The Untold Truth Of The Profumo Affair

Almost two years had passed since British Secretary of War John Profumo ended his affair with Christine Keeler — a showgirl, model, and sometimes sex worker. He thought he was in the clear, but it was a scandal that would rock England in the 1960s, finish his promising career, bring down a government, and end the life of a British socialite.

One night in July 1961, Profumo was introduced to 19-year-old Keeler at the country estate of Lord William Astor, an English businessman and a Conservative Party member of the House of Lords. She was a guest of Dr. Stephen Ward, an osteopath for London's most wealthy — and also a Soviet collaborator, according to Town & Country.
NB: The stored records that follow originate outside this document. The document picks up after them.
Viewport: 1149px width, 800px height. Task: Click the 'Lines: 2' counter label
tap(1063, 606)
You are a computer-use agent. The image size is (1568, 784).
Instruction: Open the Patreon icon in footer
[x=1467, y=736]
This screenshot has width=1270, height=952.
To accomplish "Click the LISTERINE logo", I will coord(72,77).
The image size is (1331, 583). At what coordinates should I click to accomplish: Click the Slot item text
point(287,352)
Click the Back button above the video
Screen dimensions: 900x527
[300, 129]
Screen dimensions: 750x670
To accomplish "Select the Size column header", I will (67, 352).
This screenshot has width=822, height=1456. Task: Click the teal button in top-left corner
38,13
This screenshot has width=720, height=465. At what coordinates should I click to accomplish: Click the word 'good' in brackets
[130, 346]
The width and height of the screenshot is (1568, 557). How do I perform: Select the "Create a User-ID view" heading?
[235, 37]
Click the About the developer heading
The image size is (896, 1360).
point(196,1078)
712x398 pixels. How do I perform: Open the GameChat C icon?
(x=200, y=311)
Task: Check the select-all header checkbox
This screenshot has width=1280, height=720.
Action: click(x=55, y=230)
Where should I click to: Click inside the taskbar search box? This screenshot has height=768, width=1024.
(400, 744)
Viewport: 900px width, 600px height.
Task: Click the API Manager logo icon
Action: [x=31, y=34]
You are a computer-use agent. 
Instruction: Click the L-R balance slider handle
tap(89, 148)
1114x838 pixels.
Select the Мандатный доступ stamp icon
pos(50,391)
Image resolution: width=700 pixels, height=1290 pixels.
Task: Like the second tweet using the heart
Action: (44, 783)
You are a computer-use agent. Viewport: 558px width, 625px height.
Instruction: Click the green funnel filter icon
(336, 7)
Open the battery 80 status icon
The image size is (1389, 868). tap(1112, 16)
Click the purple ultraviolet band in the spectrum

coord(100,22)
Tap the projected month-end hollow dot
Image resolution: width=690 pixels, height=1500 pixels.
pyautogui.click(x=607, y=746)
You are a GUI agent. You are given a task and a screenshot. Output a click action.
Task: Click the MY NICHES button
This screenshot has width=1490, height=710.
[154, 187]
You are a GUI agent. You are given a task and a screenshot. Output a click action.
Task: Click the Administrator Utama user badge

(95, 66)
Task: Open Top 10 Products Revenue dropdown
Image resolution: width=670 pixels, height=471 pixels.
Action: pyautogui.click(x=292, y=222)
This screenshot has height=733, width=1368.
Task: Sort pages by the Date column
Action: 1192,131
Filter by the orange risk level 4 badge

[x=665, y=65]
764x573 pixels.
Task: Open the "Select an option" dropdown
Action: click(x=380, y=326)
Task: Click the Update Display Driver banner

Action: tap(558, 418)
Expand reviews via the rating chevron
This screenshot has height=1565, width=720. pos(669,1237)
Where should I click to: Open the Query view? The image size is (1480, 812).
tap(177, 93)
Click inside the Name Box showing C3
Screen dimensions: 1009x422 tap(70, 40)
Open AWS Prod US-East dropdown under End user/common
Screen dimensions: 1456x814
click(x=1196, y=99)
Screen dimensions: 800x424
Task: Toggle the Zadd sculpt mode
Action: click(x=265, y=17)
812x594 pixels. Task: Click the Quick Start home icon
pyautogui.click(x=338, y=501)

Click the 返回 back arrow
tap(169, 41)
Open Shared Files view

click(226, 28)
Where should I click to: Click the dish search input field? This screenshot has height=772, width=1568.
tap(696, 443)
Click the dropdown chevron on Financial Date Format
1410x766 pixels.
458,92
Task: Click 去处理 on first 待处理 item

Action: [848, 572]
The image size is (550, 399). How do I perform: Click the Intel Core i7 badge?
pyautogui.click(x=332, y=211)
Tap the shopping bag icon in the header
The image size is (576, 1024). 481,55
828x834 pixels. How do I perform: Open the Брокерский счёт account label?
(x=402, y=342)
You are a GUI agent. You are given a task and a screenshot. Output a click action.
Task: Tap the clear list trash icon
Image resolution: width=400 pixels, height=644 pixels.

Ward became acquainted with Keeler when she was working at a London nightclub, and shortly after took her under his wing, grooming her to pursue sexual relationships with his high-class friends — sometimes for money.

Ward's intentions became a little clearer after he also introduced Keeler to Yevgeny Mikhailovitch Ivanov, a Soviet spy working undercover as a naval attaché in his country's embassy in London. The Profumo-Keeler-Ivanov sexual espionage triangle proved profitable for Ivanov. Later, he would claim to have wiretapped Profumo, as well as snapped photos of the war secretary's top secret documents. According to The Times, a spy inside the KGB wrote at the time: "[T]he Russians had in fact received a lot of useful information from Profumo from Christine Keeler, with whom Ivanov had established contact."

An end to the Profumo-Keeler affair

Following an intense few months, Profumo ended his affair with Keeler (pictured above). It's something that may have never come to light if one of Keeler's exes hadn't been arrested for shooting up the exterior of Ward's flat in 1963, according to The Guardian. The press gave considerable coverage to the incident, leading to rumors about Keeler's earlier relationship with Profumo. Keeler eventually confirmed reports of her affair with Profumo and a relationship with Ivanov, making it a serious national security concern.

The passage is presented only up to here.